Sex hormone manipulation slows reaction time and increases labile mood in healthy women
Psychoneuroendocrinology. 2016 Jun;68:39-46. doi: 10.1016/j.psyneuen.2016.02.023. Epub 2016 Feb 26.
BACKGROUND: Women show increased risk of depressive symptoms in life phases where ovarian steroid hormone levels fluctuate or decline rapidly. The risk mechanisms may include changes in mental state and affective cognition possibly mediated by serotonergic neurotransmission.
METHODS: In a randomized controlled double-blinded trial, 61 healthy women (mean age 24.3±4.9 years) were tested with measures of affective verbal memory, reaction time, mental distress, and serotonin transporter binding at baseline and at follow-up after receiving gonadotropin-releasing hormone agonist (GnRHa) or placebo intervention. Women also reported daily mood profiles during intervention. We tested direct effects of intervention and indirect effects through changes in serotonin transporter binding on verbal affective memory, simple reaction time and self-reported measures of mental distress, and further effects of GnRHa on daily mood.

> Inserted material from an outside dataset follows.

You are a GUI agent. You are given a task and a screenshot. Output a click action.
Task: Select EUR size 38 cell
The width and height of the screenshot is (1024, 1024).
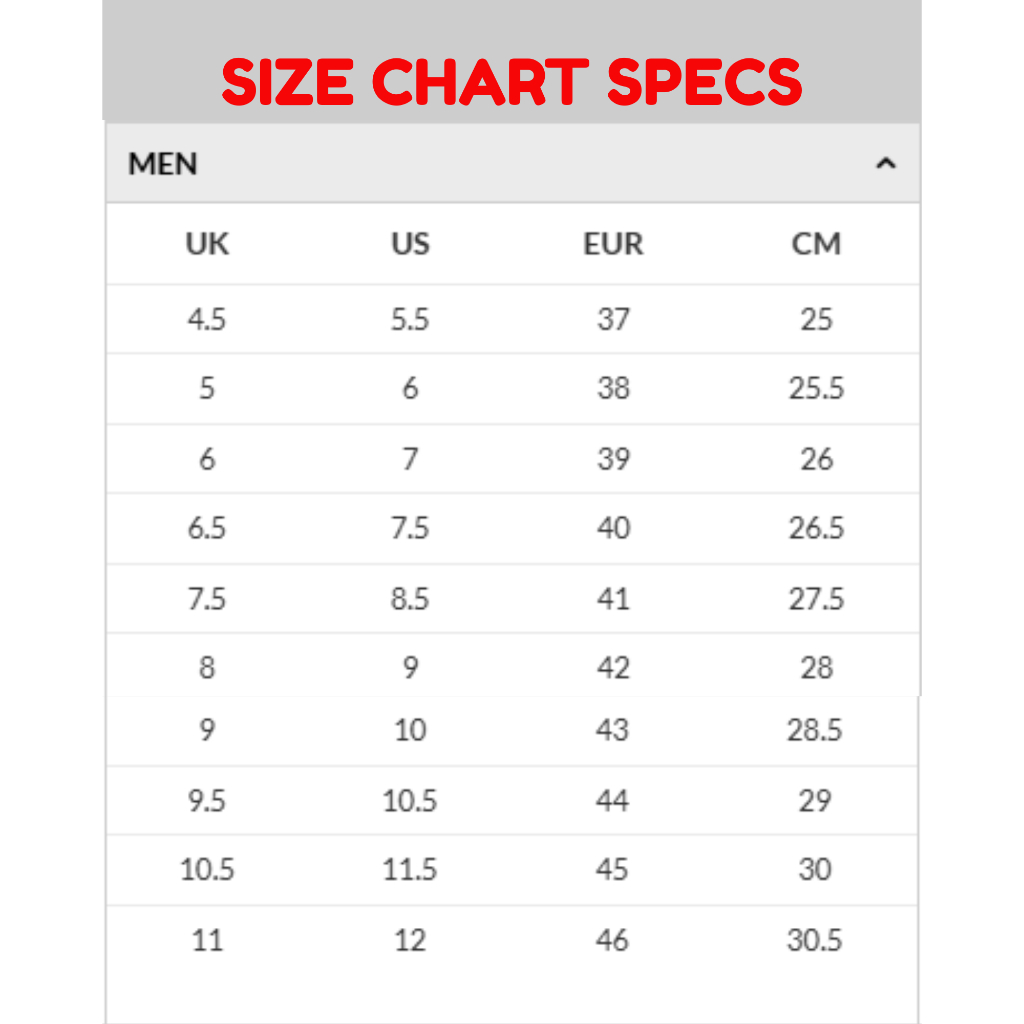coord(613,388)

RESULTS: GnRHa induced an increase in simple reaction time (p=0.03) and more pronounced fluctuations in daily self-reported mood in a manner dependent on baseline mood (p=0.003). Verbal affective memory recall, overall self-perceived mental distress, and serotonin transporter binding were not affected.
CONCLUSIONS: In healthy women transient sex-steroid hormone fluctuations decrease speed of information processing and further produce more labile mood only in women with elevated levels of mood disturbances at baseline.